ICS 2012 Report – A novel biomarker and potential treatment for diastolic dysfunction and heart failure

by Edel O’Connell reporting on the presentation by Dr. Stephen Horgan, winner of the 2012 Irish Cardiac Society Young Investigator’s Award.

Dr. Stephen Horgan, SpR in Cardiology is currently a Research Fellow at the Conway Institute, UCD, Dublin 4.

A Serum Amyloid P component is showing great potential for the treatment of diastolic dysfunction and heart failure.

There is growing awareness of the importance of the syndrome of heart failure with preserved ejection fraction (HFPEF) which contributes to approximately 20-50% of the heart failure population.

Excessive myocardial fibrosis results in stiffness and reduced compliance of the left ventricle which leads to left ventricular diastolic dysfunction (LVDD) and eventual HFPEF

While the principal cause of these abnormalities remains unclear, initial data from several studies  indicate that myocardial hypertrophy and excessive fibrosis in the cardiac interstitium lead to reduced compliance, or increased stiffness, of the left ventricle  and  hence, diastolic dysfunction (DD).

A primary cause of HFPEF is hypertensive heart disease.
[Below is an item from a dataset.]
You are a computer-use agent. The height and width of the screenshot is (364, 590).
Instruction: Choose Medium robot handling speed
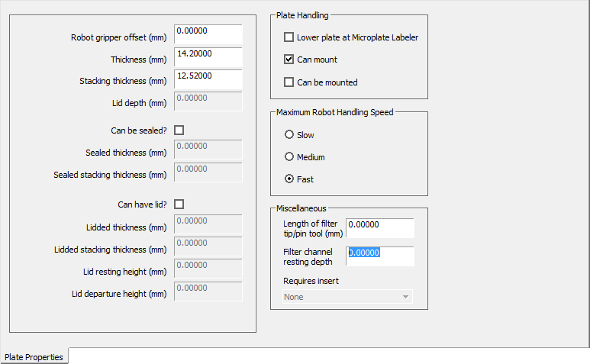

Experimental and clinical data have demonstrated serological and morphometric evidence of increased myocardial fibrosis and myocyte size in Hypertensive Heart Disease (HHD).  These observations have been directly linked to abnormalities in diastolic function and myocardial stiffness.

“In an attempt to identify molecules associated with the progression of cardiac fibrosis and hypertrophy we have recently completed a proteomic analysis of coronary sinus serum from HHD patients,” explained Dr Stephen Horgan, research fellow at the Conway Institute in UCD.

“We investigated the role of an innate immune system recognition molecule, as a biomarker for LVDD and HFPEF, and assessed its potential as a treatment for cardiac fibrosis.

The Serum Amyloid P component shows great potential for the treatment of diastolic dysfunction and heart failure” he added.

A previous proteomic discovery study carried out at the Conway Institute demonstrated on 2D differential in-gel electrophoresis a number of proteins of interest, one of which was Serum Amyloid P component- the research showed a 1.7 fold decrease of SAP in hypertensive patients at high risk,

“This was an interesting finding,” said Dr Horgan.

“We know that Serum Amyloid P levels fall in patients with worsening renal functions and I came across a number of animal models which showed SAP also had anti-fibrotic properties, so I went on to perform some biomarker analysis. I wanted to see if SAP could detect various disease stages of ventricular dysfunction in heart failure,” he added.

The research looked at 40 asymptomatic hypertensive patients and compared them to 36 patients with heart failure and preserved ejection fraction which showed a very significant production in SAP levels in patients with HFPEF.

“Then we wanted to determine whether SAP could predict disease progression- so we took at group of 30 patients with evidence of progression of diastolic dysfunction – what we showed was SAP seemed to fall with progression of diastolic dysfunction,” he said.

The study also found SAP prevalent in the perivascular and interstitial regions where you’d expect to find collagen.

At this point Dr Horgan went on to perform an animal study on 30 rats, the echo data from which showed a significant reduction in left ventricular mass index in the animals treated with SAP compared to the SHR vehicle.

Dr Horgan also found a decrease in cardio myocyte area and perivascular collagen in the SAP treated animals.

The research shows SAP levels are lower in patients with HFPEF and become depleted in asymptomatic patients with echocardiographic evidence of progressive diastolic dysfunction.

“This means SAP may serve as a biomarker reflecting the left ventricular remodelling responsible for worsening diastolic function and may have a role as a marker to track deterioration,” explained Dr Horgan.

Treatment with SAP reduces left ventricular mass and myocyte hypertrophy and inhibits deposition of perivascular collagen in spontaneously hypertensive rats.

Reduced CD68 staining and a lower chemotactic protein concentration in SAP treated animals may reflect the ability of this peptide to prevent recruitment of profibrotic macrophages.

“Our results show SAP may have potential as a biomarker and as an antifibrotic therapy in diastolic dysfunction and HFPEF,” said Dr Horgan

This is the first study to observe the effects of chronic SAP therapy on a model of solid organ fibrosis. It is also the first study to investigate the effects of SAP on a pre-clinical model of HHD; and to examine the role of SAP as a biomarker across a spectrum of LV remodelling in patients with hypertension.

“The fact that administration of SAP induces anti-inflammatory responses in our study indicates that a functional deficiency of SAP exists in the hearts of hypertensive rats. The theory suggesting SAP consumption through recruitment to the site of injury may also explain why serum concentrations fall in patients with progressive LVDD and HFPEF. Our findings support a role for SAP as a treatment for HHD and perhaps as a biomarker in progression of LV remodelling,” commented Dr Horgan.